To demonstrate “explainability,” SHAP and LIME are common model-independent techniques used to understand the predictions of machine learning models, but they differ primarily in their approaches.
- lime (Locally Interpretable Model-Agnostic Explanation) builds a simple local linear model based on specific predictions.
- sharp (SHApley Additive exPlanations) uses game theory (Shapley values) to obtain more robust and mathematically grounded feature attributes, providing both local and global insights.
It has been pointed out that AI “black boxes” are unacceptable in a GMP environment.
Reliability – control over uncertain predictions
To have confidence that your AI models are working as intended, each model must:
- Logs the confidence score.
- Use thresholds to avoid unreliable output.

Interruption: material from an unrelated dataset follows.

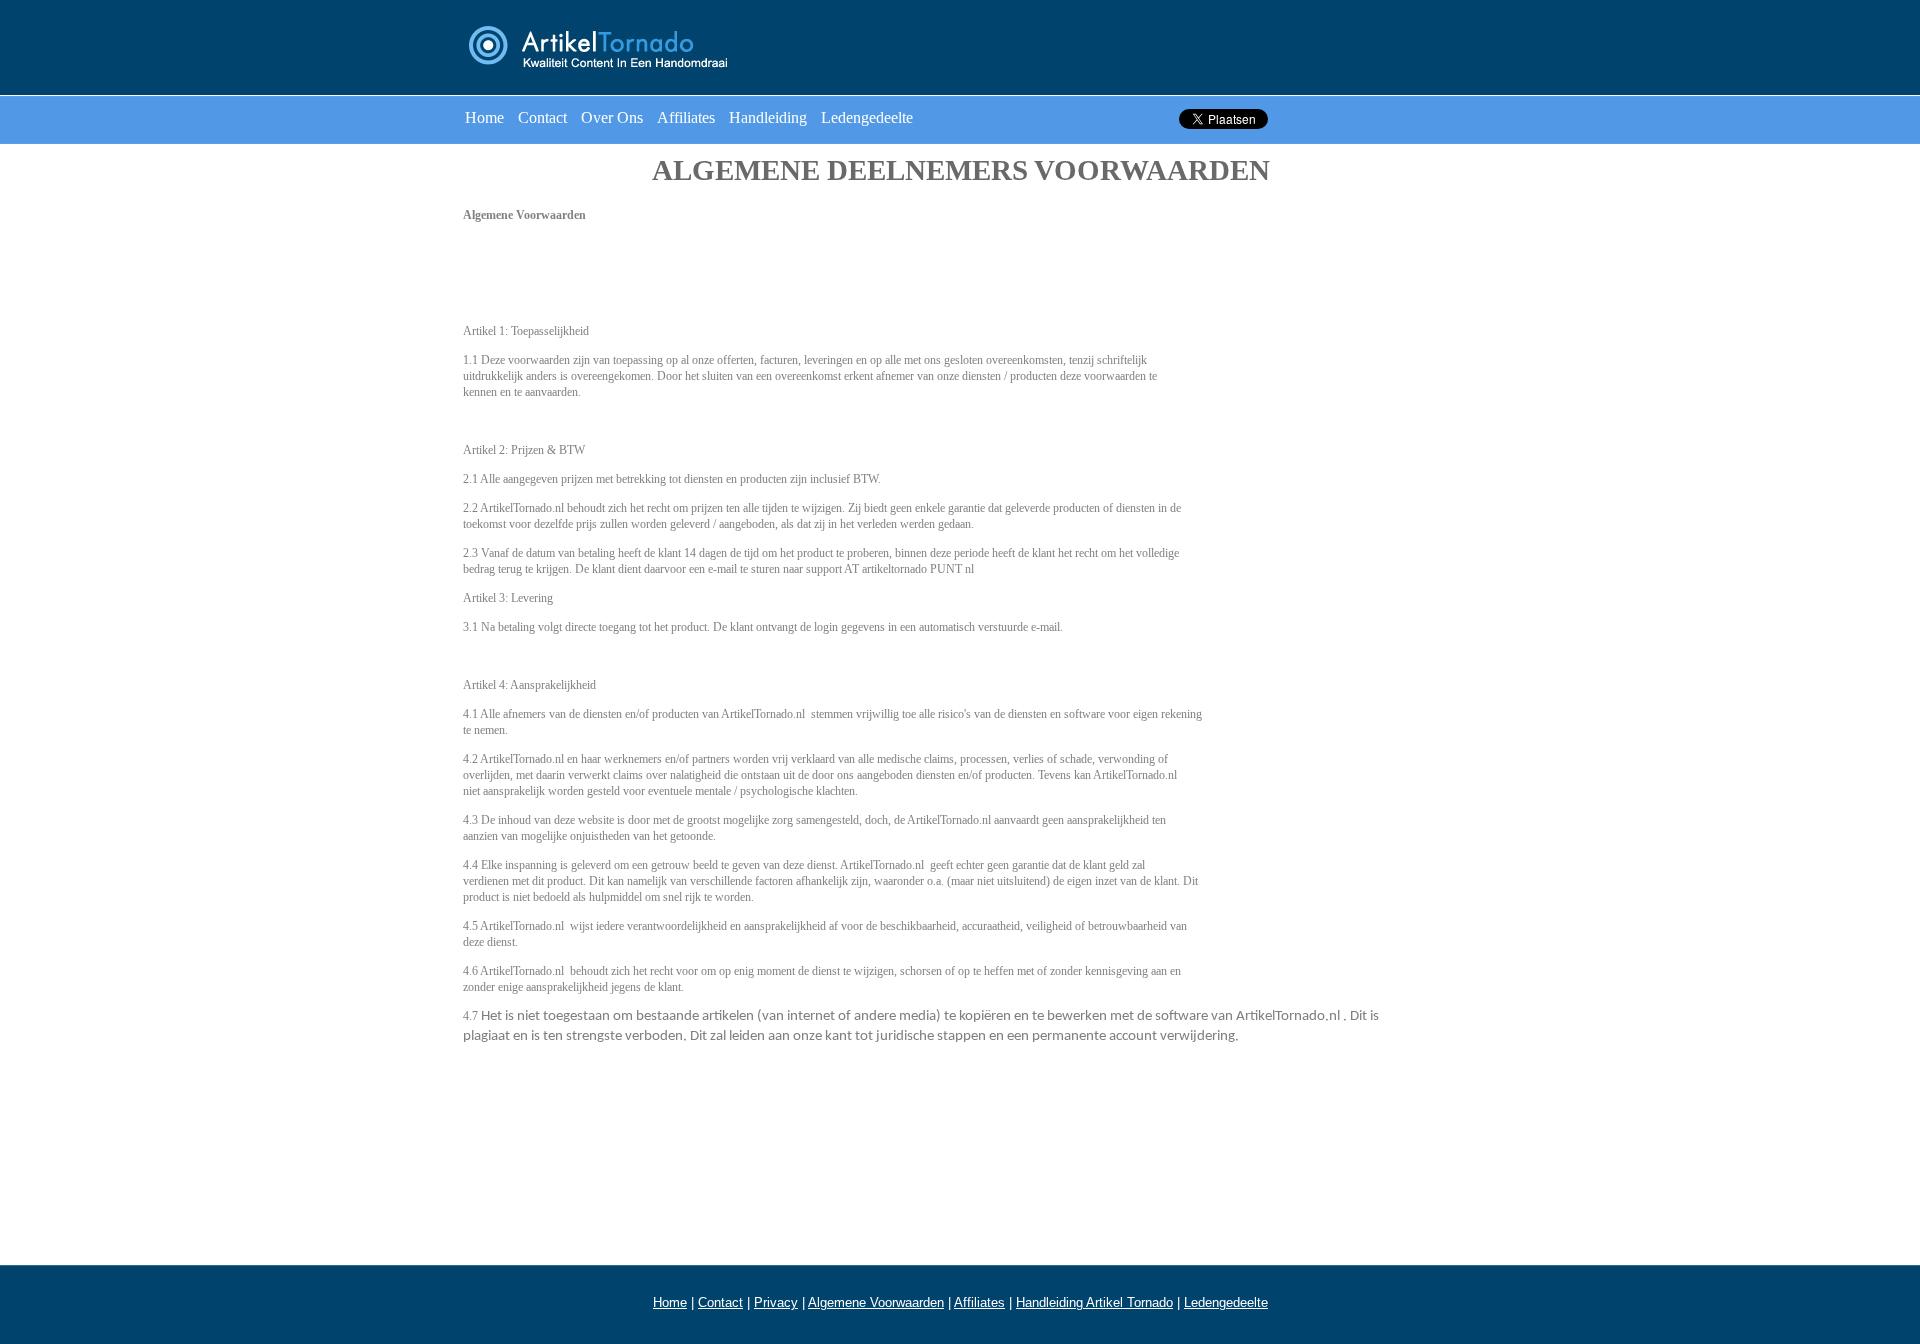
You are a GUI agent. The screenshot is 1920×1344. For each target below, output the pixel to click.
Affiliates (686, 117)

- If the reliability is low, “Undetermined” is output.
These features are believed to prevent the occurrence of inappropriate automated decisions.
Operations – Rigorous lifecycle governance
To ensure that AI models operate throughout their intended lifecycle, the annex requires that each change be documented and evaluated, and that configuration controls be implemented to detect unauthorized changes.
AI has the potential to accelerate its application in the pharmaceutical sector. The draft annex provides some clarity on what is expected of drug regulators within the European Union. The annex document recently closed for public comment and the final version is expected to be published in late 2026.